Kiedy oczy Aleksandry zrobiły się okrągłe, wziął oddech i dodał: „Oczywiście, że tylko publicznie. Nie będę cię naciskał, żebyś została moją prawdziwą żoną w domu”.

Kiedy Liam to mówił, w jego oczach pojawił się płomienny błysk, ale Alexandra tego nie zauważyła.

Przeczytała uważnie treść umowy. Nie było w niej nic skomplikowanego. Jego warunki były tym, czego ona również chciała.

Stwierdzono, że będą małżeństwem tylko przez rok. Po tym czasie rozwiodą się, a ona otrzyma alimenty w wysokości dziesięciu milionów dolarów.

Aleksandra przełknęła ślinę, czytając ostatni warunek.

[Żona nie będzie ingerować w prywatne życie męża i tak samo. Ponieważ nie ma miłości między zaangażowanymi stronami, to małżeństwo będzie tylko z nazwy.]

Rok wystarczył Aleksandrze, aby zyskać silną pozycję w zarządzaniu centrum handlowym. Do tego czasu miałaby nad nim pełną kontrolę i nikt by jej go już nigdy nie ukradł.

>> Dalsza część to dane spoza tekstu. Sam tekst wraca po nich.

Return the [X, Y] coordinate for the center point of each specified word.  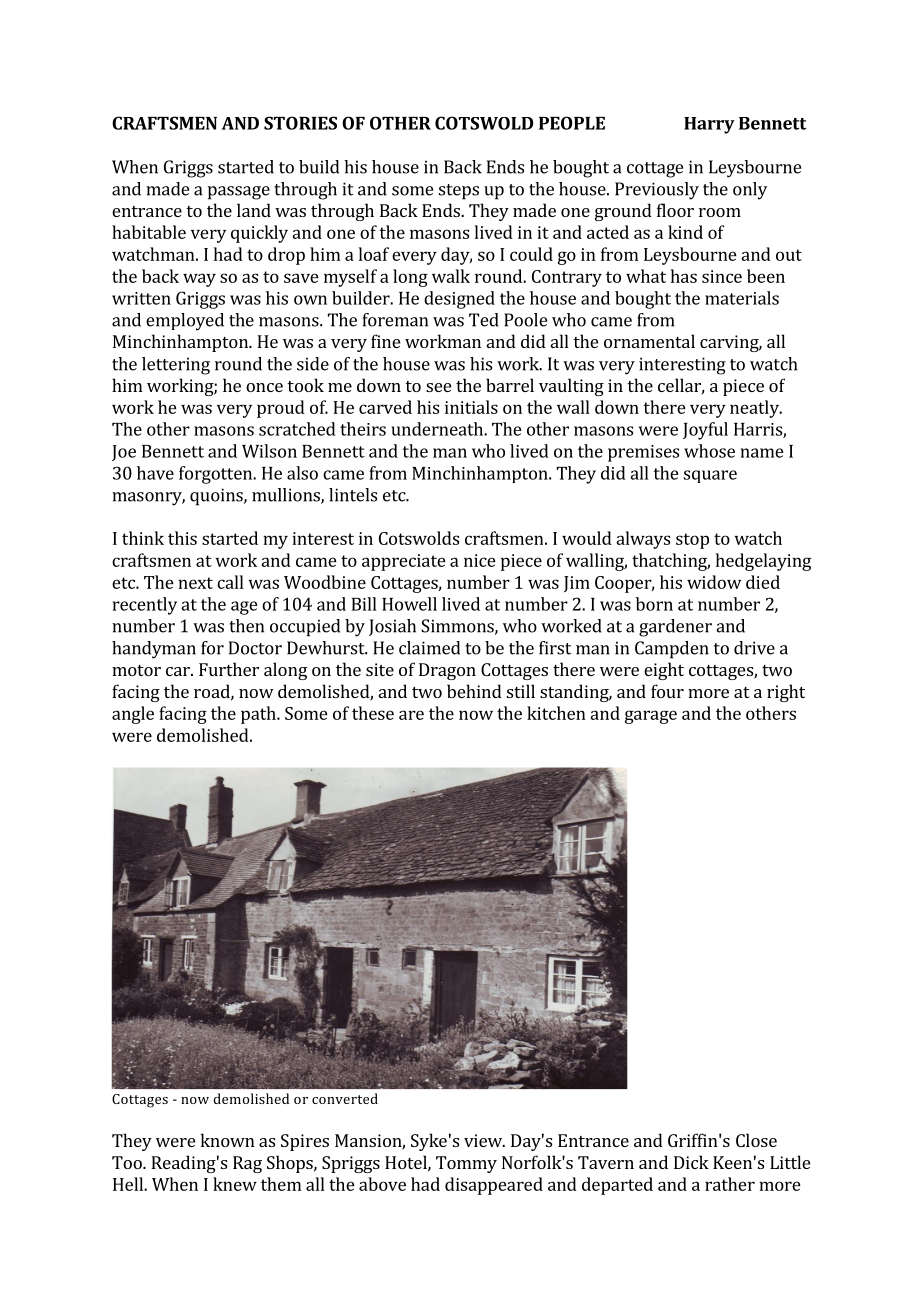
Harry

W rzeczywistości poślubienie Liama nie było złym pomysłem. Nie było między nimi miłości, ale oboje musieli wypełnić rodzinne ustalenia małżeńskie.

„Nie potrzebuję alimentów, panie Fordzie. Będę w stanie zarobić te dziesięć milionów dolarów w ciągu roku z mojego centrum handlowego” – powiedziała wyniośle, a Liam uniósł jedną brew.

Ta kobieta była zadziorna i miała ducha walki. Podobało mu się to.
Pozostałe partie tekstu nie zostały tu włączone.